NDLR : Une clef du jeu nous a été envoyée par l’éditeur. Il a été fait sur PC et je l’ai terminé en 4h30 sans avoir trouvé tous les collectables. Le jeu est traduit en français et il est pour le moment disponible sur PC et Switch. 

Pepper échouée sur la plage au tout début du jeu
Pepper échouée sur la plage au tout début du jeu

Pepper et Grinder : 

Pepper est une jeune pirate à la belle chevelure cyan en quête de trésor et de renommée. Plutôt que de voler comme les autres pirates, Pepper préfère la prospection et la découverte. Après avoir mis la main sur un joli paquet de pierres précieuses, elle fait naufrage sur une île inconnue. La voilà maintenant échouée sur la plage, seule sur le sable, les yeux dans… Eh bien dans le sable aussi ; entourée des débris de son embarcation ainsi que de son précieux butin.
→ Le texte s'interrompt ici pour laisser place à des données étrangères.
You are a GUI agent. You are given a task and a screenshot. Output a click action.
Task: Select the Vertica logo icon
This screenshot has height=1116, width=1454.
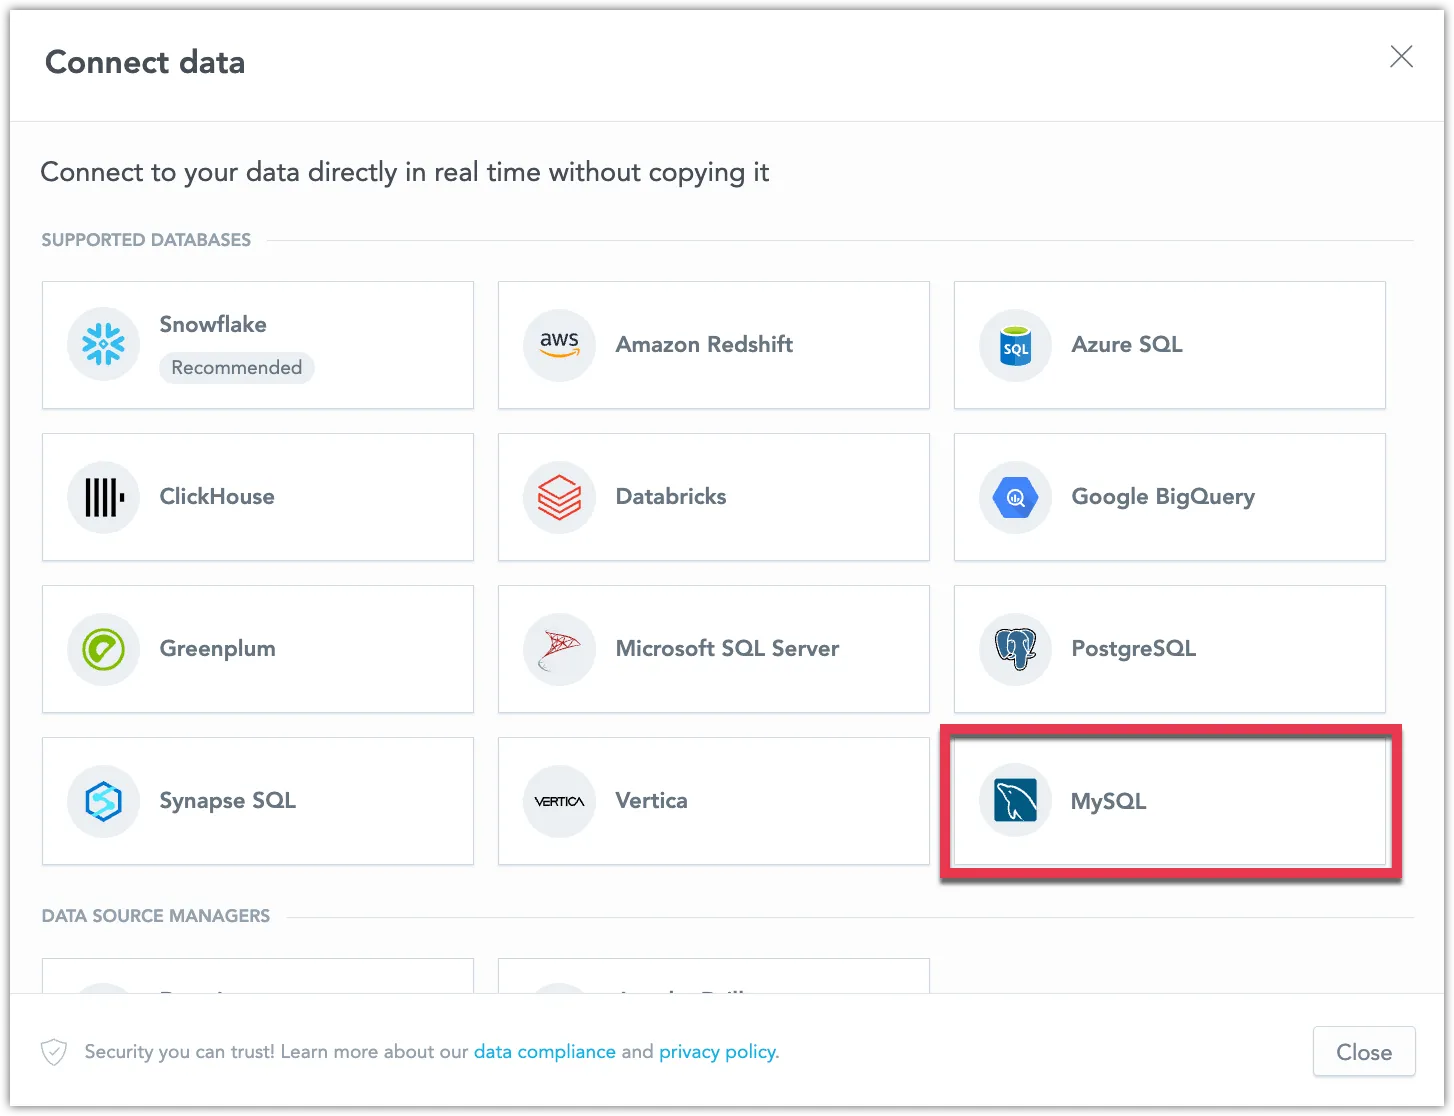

Rapidement les créatures peuplant l’île, de petits animaux bleus cornus semblables à des narvals terrestres, rappliquent. Ils sont menés par un mystérieux personnage masqué aux cheveux roses qui leur intime de s’emparer de votre précieux butin. Pepper se lance alors à leur poursuite, mais termine rapidement sa course au fond d’un précipice. Et c’est là, dans ce qui aurait dû être son tombeau, que Pepper trouve ce qui sera son salut, Grinder, une foreuse abandonnée qui n’attendait qu’elle. Très vite, elle décide de reprendre sa poursuite et de se venger de ceux qui l’ont dépossédée et qui ont tenté de la tuer.  

Pepper et son fidèle Grinder
Pepper et son fidèle Grinder

Un jeu aux nombreuses influences :

Comme vous l’avez lu en introduction, Pepper Grinder est un action-platformer en 2D mêlant de nombreuses influences. Il s’inspire autant des ténors du genre que d’autres jeux bien différents. Certaines de ses inspirations donnent lieu à des clins d’œil bien sentis, il n’y a qu’à voir la manière dont Pepper hisse son drapeau pirate en fin de niveau, nous rappelant un certain plombier moustachu. Les différents canons présents dans de nombreux niveaux sont un hommage direct aux iconiques canons de Donkey Kong Country, ils dynamisent l’action à l’écran et permettent de jouer avec le hors champ des niveaux, mais aussi de varier les timings. Tous les fans de plateforme seront ici en terrain connu, les standards sont respectés, les poncifs du genre sont là.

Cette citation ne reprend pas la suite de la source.